Reducing employer contributions
- Pension scheme rules and contracts of employment should be checked to establish the definition of salary and pensionable salary on which contributions are based. If contributions are linked to monthly salary, then the actual contribution obligation will reduce accordingly. However, if pensionable salary is not directly linked to salary (eg it is set at a fixed rate on an anniversary date in each year) then contributions will need to be based on the unreduced pensionable salary.
- In that case, employers may be able to reduce contributions but not to a level below the statutory auto-enrolment minimum.
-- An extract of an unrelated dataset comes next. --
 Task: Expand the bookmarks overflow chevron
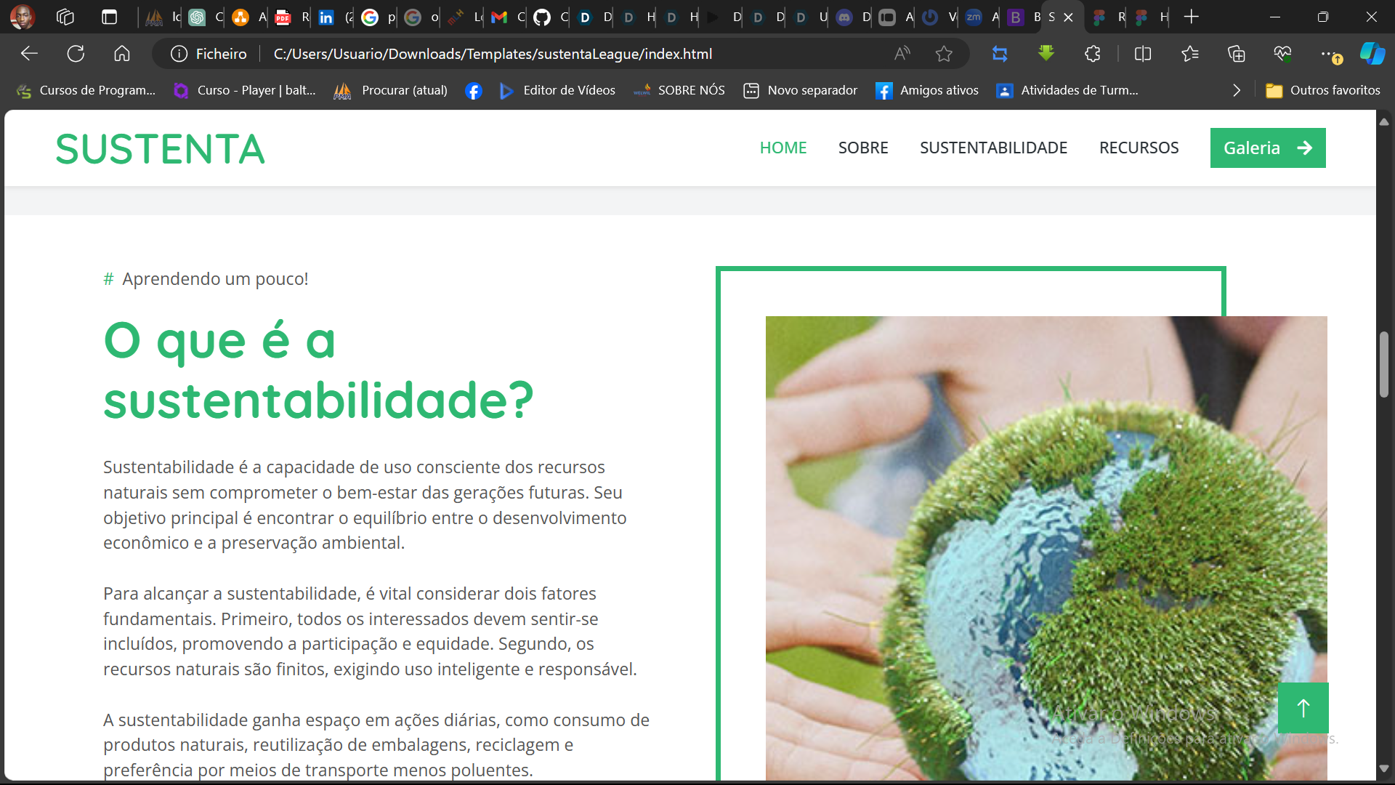click(x=1237, y=91)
When deciding whether to make reductions, the scheme’s governing documentation will need to be checked to clarify whether amendments are needed and if so, the correct procedure to follow.
- Employers will also need to check the terms of all relevant employment contracts and consider whether employees’ consent to a change is required. Trade unions or staff representative bodies may need to be notified and / or consulted and there may also be a requirement to consult under pensions legislation (more detail on TPR’s approach to consultation obligations can be found here.
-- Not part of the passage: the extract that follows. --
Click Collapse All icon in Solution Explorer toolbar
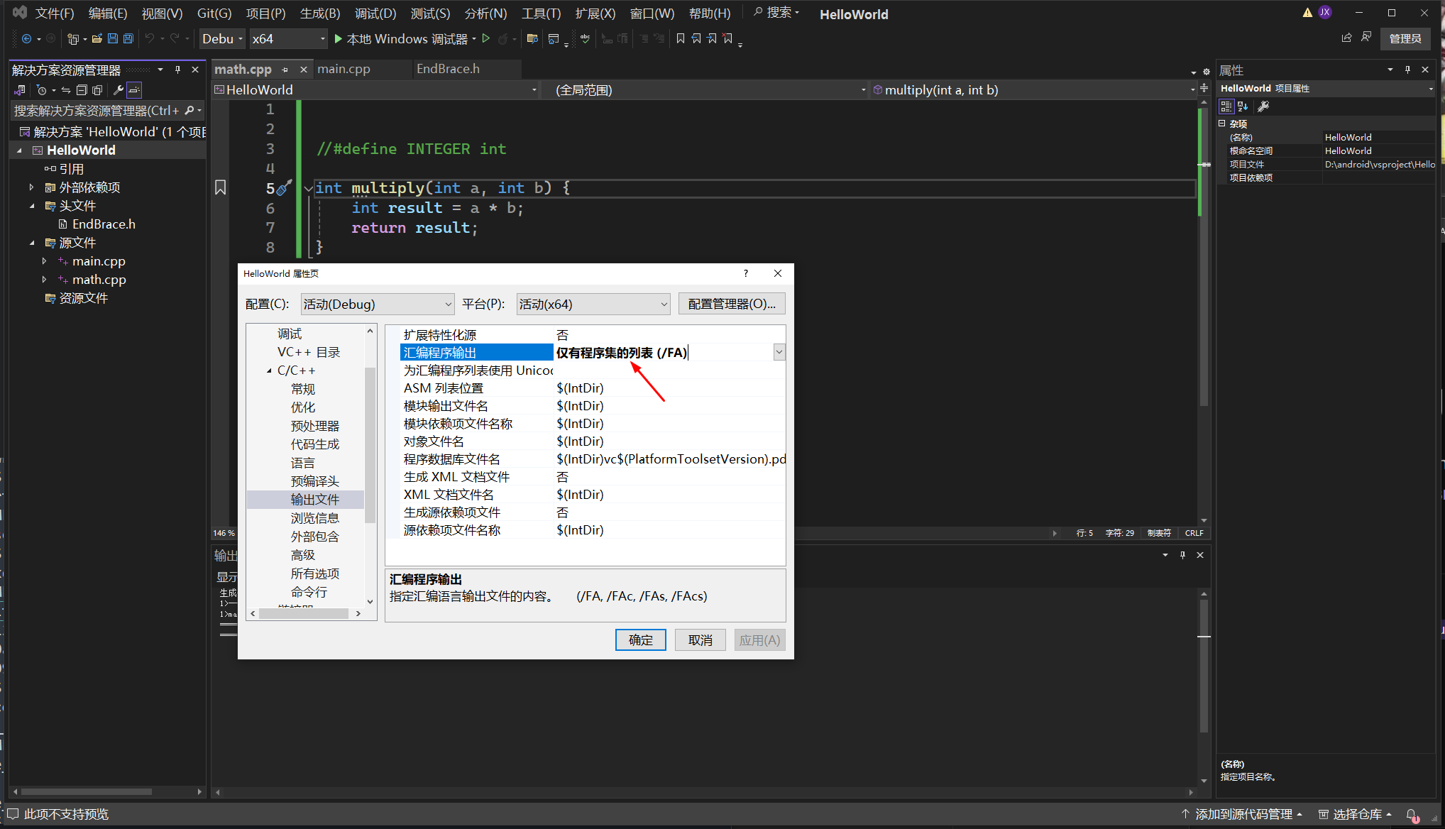The width and height of the screenshot is (1445, 829). click(82, 90)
- The impact of any salary change on ex-members of closed defined benefit schemes who have retained a link to their salary may also need to be considered.
Reducing employee contributions
- Employers may wish to offer employees the opportunity to reduce contributions to the auto-enrolment minimum level, subject to the rules of the scheme (for example, the definition of pensionable salary) and their contracts of employment. Employers may also wish to offer the option for employees to opt out or cease active membership of the scheme but care should be taken not to induce employees to do so.
- DB scheme rules may also allow the employer to waive employee contributions or reduce them temporarily – often in the scheme’s absence provisions – but this could mean the employer picking up the resulting funding shortfall or storing up a future catch-up contribution obligation for employees.
Employers struggling to make pension contributions
- Employers who are struggling to make pension contributions should speak to the managers / trustees of their scheme as soon as possible to explore options such as changing the due date for payment or paying contributions over a longer period. Given the challenging environment, TPR has asked scheme providers, including trustees, to report late contribution payments to TPR and scheme members at 150 days late, rather than the usual 90 days.
TPR has also confirmed that employers’ statutory auto-enrolment, re-enrolment and re-duties will remain in force throughout the pandemic for both furloughed employees and those who are working. However, TPR emphasises it will take a proportionate and risk-based approach towards enforcement in light of the current circumstances but will continue to protect members’ interests.
If steps are taken to reduce employee and / or employer contributions, the implementation of changes to rules, employment contracts and salary sacrifice arrangements – and the attendant consultation obligations – can be complicated. Where appropriate, professional advice and support should be sought. At BDB Pitmans our specialist pensions and employment teams have been guiding some of our clients through these issues and we are here to help.